5

I have some very large XML files (800 MB to 1.5 GB). I need to apply XSLT on that. I am able to read it XMLTextReader. When i applied XSLT transformation, get SystemOutOfMemory Exception.

My code looks like;

static void Main(string[] args)
{
    XDocument newTree = new XDocument();
    XmlTextReader oReader = new XmlTextReader(@"C:\Projects\myxml.xml");


    using (XmlWriter writer = newTree.CreateWriter())
    {
        XslCompiledTransform oTransform = new XslCompiledTransform();
        oTransform.Load(@"C:\Projects\myXSLT.xsl");
        oTransform.Transform(oReader, writer);
    }
    Console.WriteLine(newTree);
}

Thanks in advance. It is very urgent. If I don't get any solution, I need to split XML into smaller XML and do transformation.

John Saunders
  • 160,644
  • 26
  • 247
  • 397
jvm
  • 1,662
  • 8
  • 27
  • 46
  • 2
    Don't have a solution, but probably splitting up the large input file is the best you can do. It probably also depends to a large part on what you are doing inside your XSLT. – Dirk Vollmar Jun 23 '10 at 11:18

3 Answers3

7

XSLT uses XPath and this requires that the whole XML document be maintained in memory. Thus the problem of insufficient memory is by definition.

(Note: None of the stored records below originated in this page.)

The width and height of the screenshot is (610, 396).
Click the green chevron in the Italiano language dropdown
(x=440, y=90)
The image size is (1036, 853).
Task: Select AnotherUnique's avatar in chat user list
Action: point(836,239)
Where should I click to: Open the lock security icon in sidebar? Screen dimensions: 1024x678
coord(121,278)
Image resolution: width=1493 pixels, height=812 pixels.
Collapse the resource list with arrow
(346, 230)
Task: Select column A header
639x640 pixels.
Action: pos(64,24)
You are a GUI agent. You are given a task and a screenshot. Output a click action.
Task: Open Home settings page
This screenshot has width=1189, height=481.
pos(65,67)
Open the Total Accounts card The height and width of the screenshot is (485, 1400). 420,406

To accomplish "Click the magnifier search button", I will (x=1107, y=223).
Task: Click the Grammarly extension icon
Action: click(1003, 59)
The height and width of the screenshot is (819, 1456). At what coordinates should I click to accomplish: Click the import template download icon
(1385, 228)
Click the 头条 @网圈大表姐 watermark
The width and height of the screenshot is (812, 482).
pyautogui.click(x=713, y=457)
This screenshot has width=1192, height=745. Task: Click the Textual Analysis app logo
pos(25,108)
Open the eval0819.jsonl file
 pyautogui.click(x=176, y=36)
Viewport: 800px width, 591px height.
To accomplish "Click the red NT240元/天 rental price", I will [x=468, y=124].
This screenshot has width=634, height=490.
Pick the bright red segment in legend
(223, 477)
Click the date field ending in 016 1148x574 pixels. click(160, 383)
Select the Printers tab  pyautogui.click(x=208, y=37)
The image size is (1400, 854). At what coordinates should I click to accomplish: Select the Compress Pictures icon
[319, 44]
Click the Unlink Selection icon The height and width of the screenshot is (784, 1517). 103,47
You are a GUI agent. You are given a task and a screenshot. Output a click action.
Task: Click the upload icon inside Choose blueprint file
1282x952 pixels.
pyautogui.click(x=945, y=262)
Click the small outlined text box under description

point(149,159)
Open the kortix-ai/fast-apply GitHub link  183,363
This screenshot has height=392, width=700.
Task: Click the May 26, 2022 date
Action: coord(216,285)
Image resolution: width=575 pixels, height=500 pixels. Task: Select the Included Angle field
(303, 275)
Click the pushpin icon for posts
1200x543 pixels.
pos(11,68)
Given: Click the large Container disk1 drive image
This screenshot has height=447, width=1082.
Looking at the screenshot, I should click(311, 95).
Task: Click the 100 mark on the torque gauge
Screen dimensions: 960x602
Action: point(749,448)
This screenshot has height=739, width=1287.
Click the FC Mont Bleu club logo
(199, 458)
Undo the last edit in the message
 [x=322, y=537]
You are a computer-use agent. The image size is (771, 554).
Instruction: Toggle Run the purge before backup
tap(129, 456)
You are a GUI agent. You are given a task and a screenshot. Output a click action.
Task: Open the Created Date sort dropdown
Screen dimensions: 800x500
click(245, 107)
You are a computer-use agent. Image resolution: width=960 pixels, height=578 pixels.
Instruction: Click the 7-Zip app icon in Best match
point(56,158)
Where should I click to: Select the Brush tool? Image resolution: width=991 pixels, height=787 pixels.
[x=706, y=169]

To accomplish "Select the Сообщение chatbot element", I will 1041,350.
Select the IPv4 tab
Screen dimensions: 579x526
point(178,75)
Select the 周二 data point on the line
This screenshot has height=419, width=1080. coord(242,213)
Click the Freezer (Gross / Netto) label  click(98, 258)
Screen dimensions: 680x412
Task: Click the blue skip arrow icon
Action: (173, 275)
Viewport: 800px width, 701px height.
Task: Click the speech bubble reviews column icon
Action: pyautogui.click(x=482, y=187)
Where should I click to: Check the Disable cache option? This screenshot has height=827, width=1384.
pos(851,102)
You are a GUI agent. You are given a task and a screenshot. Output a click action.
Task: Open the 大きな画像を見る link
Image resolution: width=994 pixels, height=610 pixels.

There are simle rules to approximate how much memory is needed and one of them says 5 * text-size.

So, for a "typical 1.5GB XML file" 8GB RAM may be sufficient.

Either split the document into smaller parts or wait for an implementation of XSLT 2.1, which defines special streaming instructions. In the meantime one may use the latest (commercial) version of Saxon, which implements extensions for streaming and successful processing of 64GB document has been reported on twitter.

Dimitre Novatchev
  • 240,661
  • 26
  • 293
  • 431
  • +1, however, XSLT 2.x in the context of .NET is probably something we can dream about forever. – Dirk Vollmar Jun 23 '10 at 14:03
  • @0xA3: Why not? There is Saxon.NET. – Dimitre Novatchev Jun 23 '10 at 14:31
  • Have you ever tried it? Saxon is great with Java, but terribly slow on .NET – Dirk Vollmar Jun 23 '10 at 16:11
  • @0xA3: Yes, it works pretty well.Not terribly slow -- may be 1.80 times slower than the Java version. One vould make it even faster if he NGEN-s the Saxon.NET binaries. – Dimitre Novatchev Jun 23 '10 at 16:23
  • I see. So that means, you can basically access any tag of the XML document from within any template in the XSLT? One consequence of this would be that you cannot split up the original XML document neither, except if you exactly know the semantics and where you're save to split it, because otherwise parts of the XML could be missing when a template tries to access a certain xpath. – chiccodoro Jun 24 '10 at 06:33
2

we are facing a similar problem. The solution we came uo with was to not use xslt for this case, and instead use Linq to Xml transformations while stteaming the data. You can leverage the c# yield keyword to iterate through an xml stream and tackle the file piecemeal this way. See streaming with linq to xml

the nature of xslt requires the xml to be loaded into memory. what needs to occur is you need to break down the large file into more managable pieces. if you use the xml streaming technique, you can break the document up into sub elements which you can then individually apply the xslt to. you may have to rewrite the xslt to accomodate this behavior.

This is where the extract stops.